# Week 9: Data Transformation ⚙️

## 1. What is Data Transformation?

**Data transformation** is the process of cleaning and converting raw data into a format that is more usable and suitable for analysis. This is a key step in the data pre-processing stage of data wrangling.

The main goals of transforming data are to:
* **Fix Skewness**: Correct data distributions that are asymmetrical.
* **Enhance Visualisation**: Make data easier to plot and understand visually.
* **Improve Interpretability**: Make the results of analysis easier to explain.
* **Meet Model Assumptions**: Ensure the data is compatible with the requirements of a specific statistical model or machine learning algorithm.

---

## 2. Data Normalisation: Creating a Common Scale

**Data normalisation** is a fundamental transformation technique that changes the values of numeric columns in a dataset to a common scale. This is extremely important when your features have different units or scales (e.g., age in years, income in dollars, and height in centimeters). Normalisation prevents features with larger ranges from dominating the analysis.

There are two main types of normalisation: **scaling** and **standardisation**.

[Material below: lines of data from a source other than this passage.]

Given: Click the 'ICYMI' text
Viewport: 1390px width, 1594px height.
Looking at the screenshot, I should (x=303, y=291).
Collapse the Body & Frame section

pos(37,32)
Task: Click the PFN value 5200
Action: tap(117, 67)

### 2.1. Scaling (Rescaling to a Specific Interval)
Scaling techniques focus on adjusting the range of your data to fall within a specific interval, like [0, 1] or [-1, 1].

#### Min-Max Scaling
This is one of the simplest methods, rescaling features to fit within a `[0, 1]` range.
* **Formula**:
    $$x_{scaled} = \frac{x - x_{min}}{x_{max} - x_{min}}$$
    
* **Pros**: Easy to implement and preserves the original shape of the distribution.
* **Cons**: Highly **sensitive to outliers**. A single extreme value can squash all other data points into a very narrow range, reducing their distinctiveness.


#### MaxAbs Scaling
This method scales each feature by its maximum absolute value, resulting in a range of `[-1, 1]`.
* **Formula**:
    $$x_{scaled} = \frac{x}{\max(|x|)}$$
    
* **Pros**: It doesn't shift or center the data, which is useful for sparse datasets (data with many zeros).
* **Cons**: Also sensitive to outliers.

#### Robust Scaling (Outlier-Resistant) 💪
This scaler uses statistics that are robust to outliers: the **median** and the **Interquartile Range (IQR)**.
* **Formula**:
    $$x_{scaled} = \frac{x - x_{median}}{IQR(x)}$$
    where $IQR = Q3 - Q1$ (the difference between the 75th and 25th percentiles).
* **Pros**: Because it ignores extreme values in its calculation, it's **very effective at scaling data with outliers** without squashing the inlying data points.
* **Cons**: Calculating quartiles can be more computationally intensive than calculating the mean and standard deviation.


#### Log Scaling (Log Transform)
A logarithmic transform is useful for data that exhibits exponential growth or is highly right-skewed. It helps to stabilize the variance and make the data's distribution more "normal".
* **Formula**:
    $$x_{scaled} = \log(x)$$
    
* **Pros**: Very effective at reducing skewness.
* **Cons**: Can only be applied to **positive values** and can sometimes obscure small differences in the original data.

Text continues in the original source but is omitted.